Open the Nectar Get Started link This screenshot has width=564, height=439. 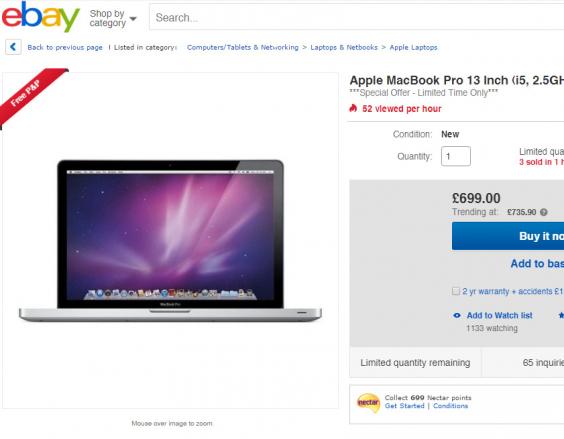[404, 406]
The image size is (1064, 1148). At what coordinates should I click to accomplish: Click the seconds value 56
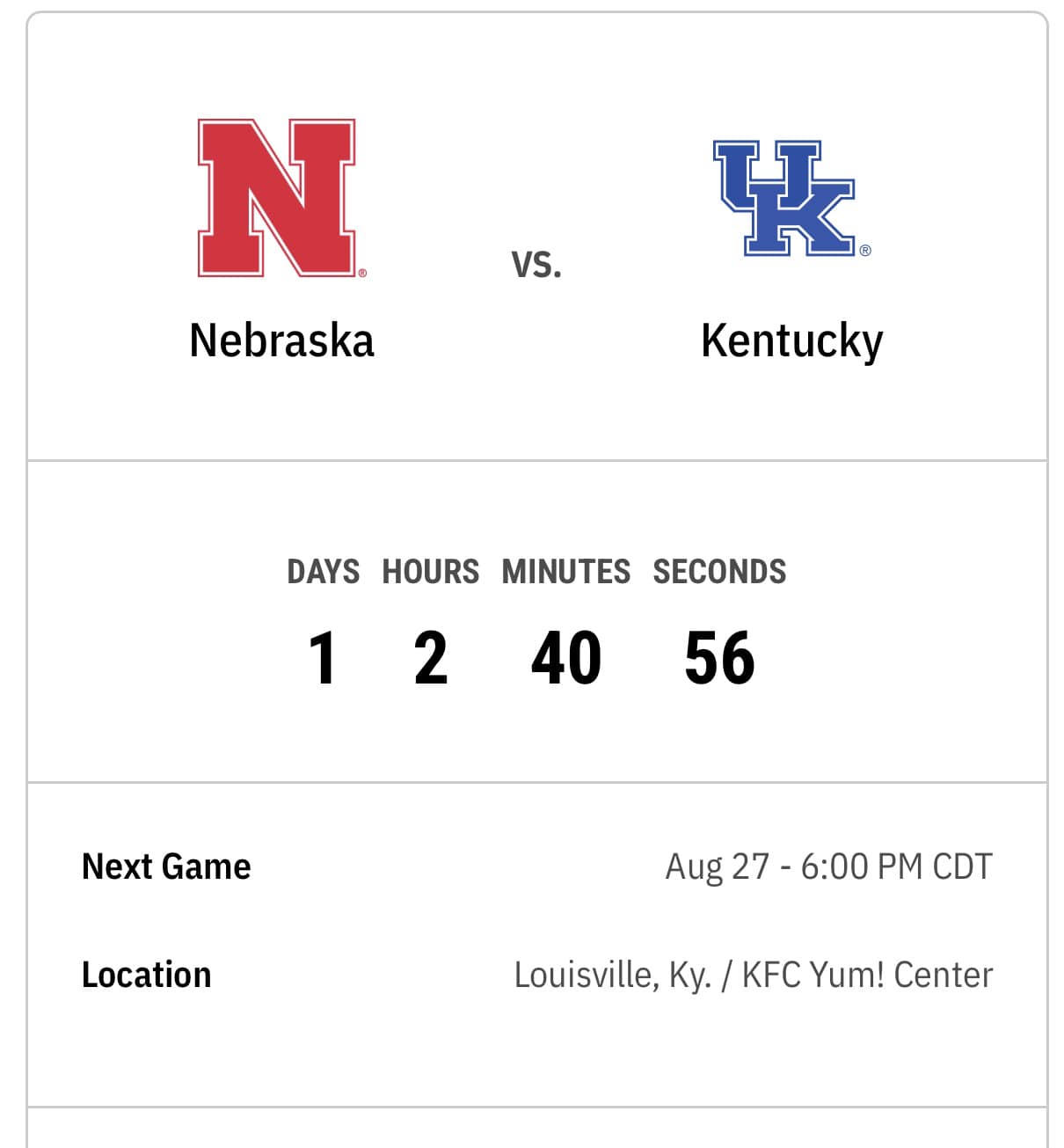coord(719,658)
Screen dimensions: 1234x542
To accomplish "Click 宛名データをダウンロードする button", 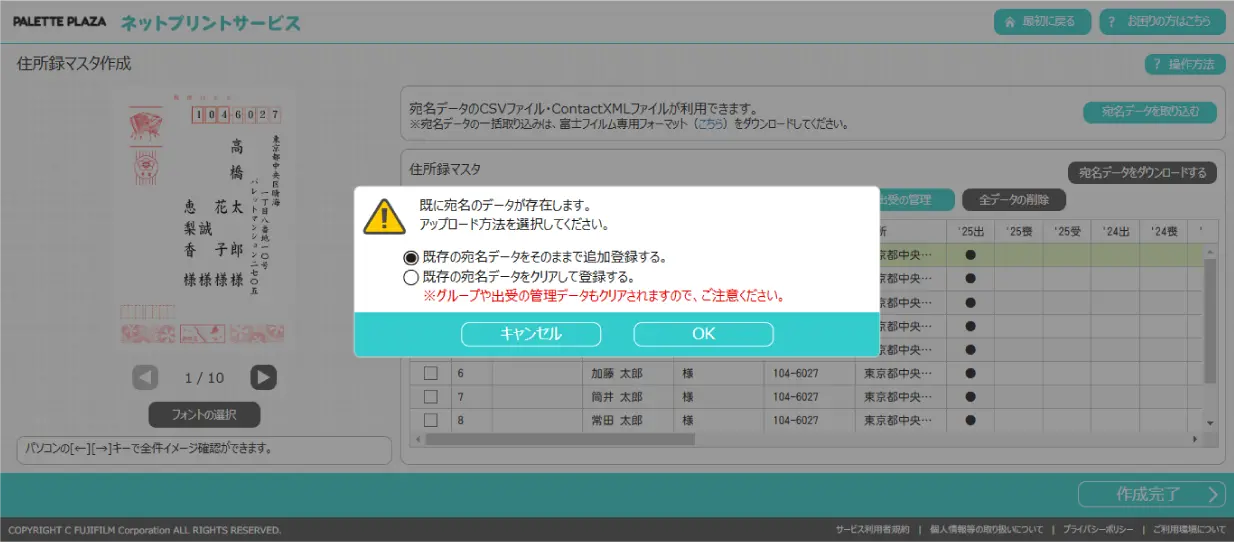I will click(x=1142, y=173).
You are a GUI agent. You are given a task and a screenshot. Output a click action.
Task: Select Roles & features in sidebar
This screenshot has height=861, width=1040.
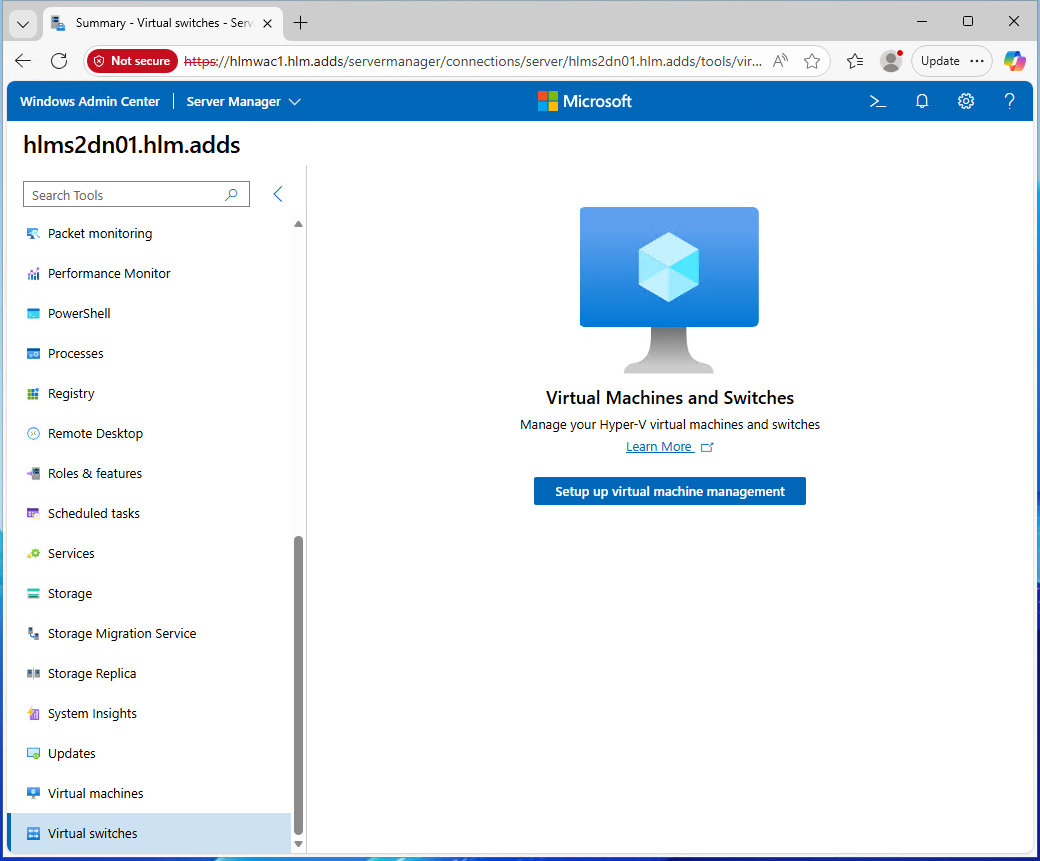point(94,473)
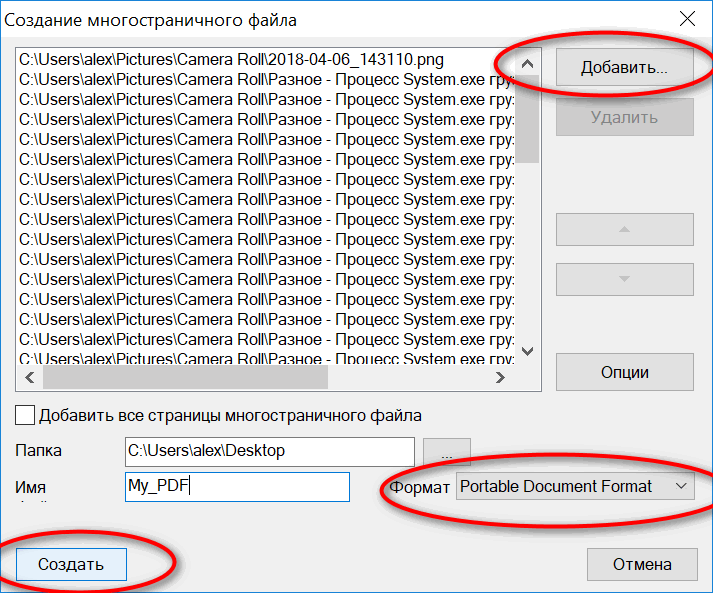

• **Task**
Once you find the line containing "You are a GUI", transcribe it and each line after it to the end of the records exactly, and leave out the pictures.

• **Problem solution**
You are a GUI agent. You are given a task and a screenshot. Output a click action.
Task: Select Roles & features in sidebar
This screenshot has height=861, width=1040.
point(94,473)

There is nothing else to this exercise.